In 32 ausgewählten, repräsentativen Gebietseinheiten von 8 Bundesländern haben die an der Studie beteiligten Forscher/-innen die relativ kurze Bildungsbiografie von insgesamt 2000 zwei- und vierjährigen Mädchen und Jungen genauer untersucht. Auf der Grundlage von Interviews, standardisierten Beobachtungen und Entwicklungsskalen bzw. Tests, die sich vorrangig auf Qualitätsmerkmale der Interaktionsprozesse zwischen Erzieherin und Kind (Prozessqualität) bezogen, wurde mitberücksichtigt, wie die materielle Ausstattung, die pädagogische Orientierung der Fachkräfte und das alltägliche Klima in Krippen, Kitas und Tagesspflegestellen sich im Bildungs- und Entwicklungsstand der Kinder widerspiegelt. Dabei waren anteilmäßig auch Kinder aus türkischen und russischen Zuwanderungsfamilien beteiligt. Ebenso hat sich eine Forschergruppe ausschließlich in den Familien von Zwei- und Vierjährigen umgetan und vor allem die Mütter in ihrem erzieherischen Umgang mit dem Kind beobachtet und diese zu ihrer Einstellung zu einer außerfamiliären Betreuung ihres Kindes befragt.

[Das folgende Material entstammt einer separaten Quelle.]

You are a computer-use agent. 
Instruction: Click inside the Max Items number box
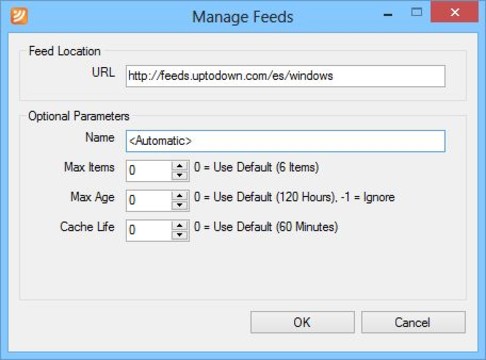click(149, 171)
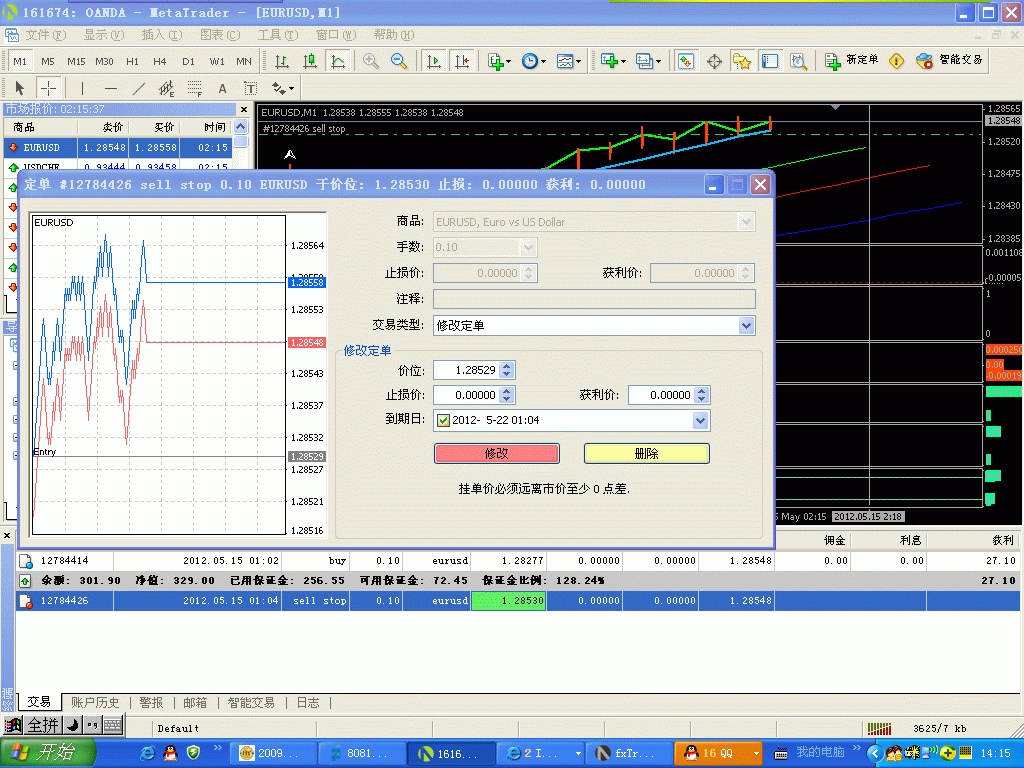Select the horizontal line drawing tool
This screenshot has width=1024, height=768.
[110, 88]
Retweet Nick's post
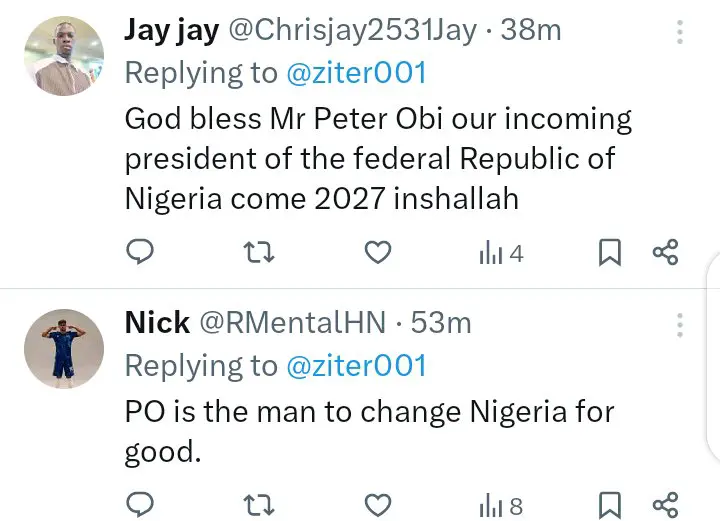 (259, 505)
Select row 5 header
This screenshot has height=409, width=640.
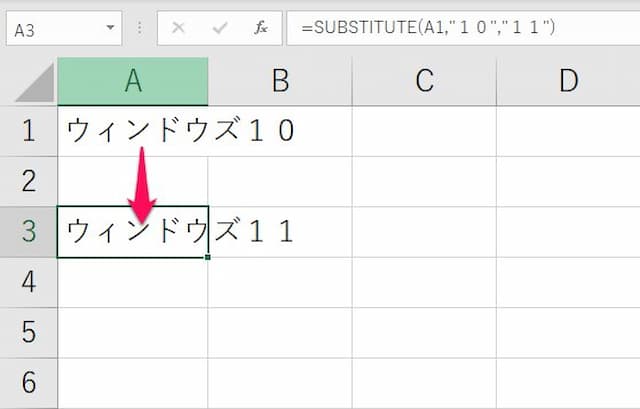[x=28, y=333]
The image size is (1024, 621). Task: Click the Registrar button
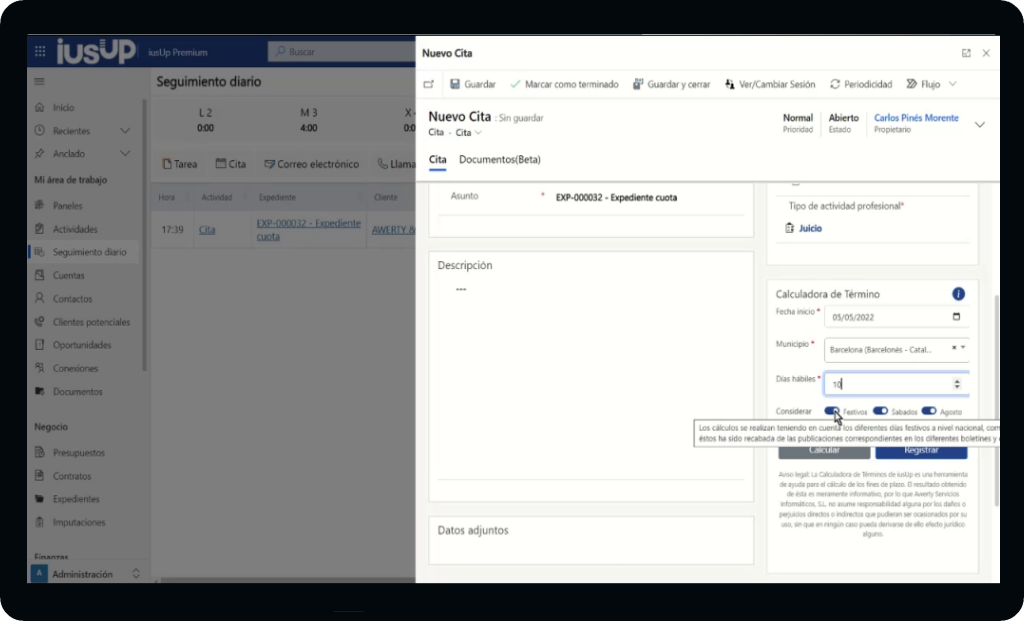click(x=920, y=450)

Was sind die wichtigsten Erkenntnisse?
- Von den an der Studie beteiligten 2000 Kindern wurden im 3. Lebensjahr 60% außerfamiliär betreut. Die Inanspruchnahme eines Betreuungsplatzes ist nicht allein davon abhängig, ob ein Betreuungsplatz verfügbar ist, und auch nicht allein auf die Erwerbstätigkeit der Mutter zurückzuführen. Faktoren wie Bildungsgrad der Mutter, eine weniger traditionelle Rollenvorstellung und ihre Einstellung zur Kita als Ort, der der kindlichen Entwicklung förderlich ist, sind mitentscheidend, ob ein Betreuungsplatz genutzt wird. Belegt wird jedoch, dass es bei der Nutzung außerfamiliärer Betreuungseinrichtungen bezogen auf den Bildungsgrad der Mütter keine Unterschiede zwischen deutschen und türkischen Familien gibt.

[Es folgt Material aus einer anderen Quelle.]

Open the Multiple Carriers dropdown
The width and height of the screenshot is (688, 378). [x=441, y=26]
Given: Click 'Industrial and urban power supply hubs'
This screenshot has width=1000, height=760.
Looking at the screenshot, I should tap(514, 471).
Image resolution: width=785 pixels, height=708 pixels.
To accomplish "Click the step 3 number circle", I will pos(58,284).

- Auf die zentrale Frage der Untersuchung, wie sich die pädagogische Qualität in den unterschiedlichen außerfamiliären Betreuungsformen - Krippe, Kita, Tagespflege - darstellt, kommt die Studie zu folgendem Ergebnis: Bezogen auf die pädagogische Prozessqualität erreichen 80% der außerfamiliären Betreuungsangebote einen durchschnittlichen Wert. Hinsichtlich der Rahmenbedingungen - Merkmale der Struktur- und Orientierungsqualität - unterscheiden sich die verschiedenen Betreuungsformen z.T. erheblich voneinander. Berücksichtigt man diese sogenannte Varianzbreite bei der Ermittlung des Wertes für die Prozessqualität, so zeigt sich, wie sehr diese von den jeweiligen Rahmenbedingungen abhängig ist.

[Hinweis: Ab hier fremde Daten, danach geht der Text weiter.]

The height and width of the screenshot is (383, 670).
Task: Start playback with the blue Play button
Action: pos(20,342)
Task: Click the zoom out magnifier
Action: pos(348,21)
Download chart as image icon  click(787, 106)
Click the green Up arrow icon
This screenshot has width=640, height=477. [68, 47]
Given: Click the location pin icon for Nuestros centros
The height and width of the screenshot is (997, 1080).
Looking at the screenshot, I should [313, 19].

- Kinder mit Migrationshintergrund kommen im Vergleich zu deutschen Zwei- bzw. Vierjährigen später in eine Einrichtung. Und sie erfahren in Gruppen mit einem hohen Anteil an Kindern aus Zuwanderungsfamilien nur eine pädagogisch unterdurchschnittliche Qualität an Ansprache und Förderung durch die Erzieherinnen, was aufgrund des Erzieher-Kind-Schlüssels nicht verwunderlich ist.